- Excerpted text:
____

Thanks for the memory
Several years ago my mother-in-law had a small dedicated PC to play her English lessons on. It was eventually scrapped and came to me to salvage what I could from it. I installed Linux on it and started to use it to play music in my office. It's rather under powered but it did work. I then inherited two more powerful systems from my sister-in-law's partner. I bought some RAM to upgrade everything but the small form factor system refused to play ball. At the end of last year I went to England and visited a friend, and I took all the modern RAM I had with me to give him what I could. While we swapped RAM around there was some spare, and I noticed it matched perfectly the spare unused RAM I had, creating a matched pair. When I came back I put the matched pair into the small computer and the pictured RAM here is the one that was left over.
On paper this module is exactly the same as either of the pair I have, but the system refuses to boot with a pair from different vendors - which I've not seen in a long while...! Any how I managed to double up the RAM in this small computer, and after a rearrangement of boxes is now my main music player in my office - and it's now getting more use than when it was new!

____

- Source data:

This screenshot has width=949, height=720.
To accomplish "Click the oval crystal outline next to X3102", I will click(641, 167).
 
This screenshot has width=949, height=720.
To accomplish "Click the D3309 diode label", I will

____

- Your instructions: In the RAM upgrade story, what happens when the small computer is given a pair of modules from different vendors?

- Response to this exercise: The system refuses to boot.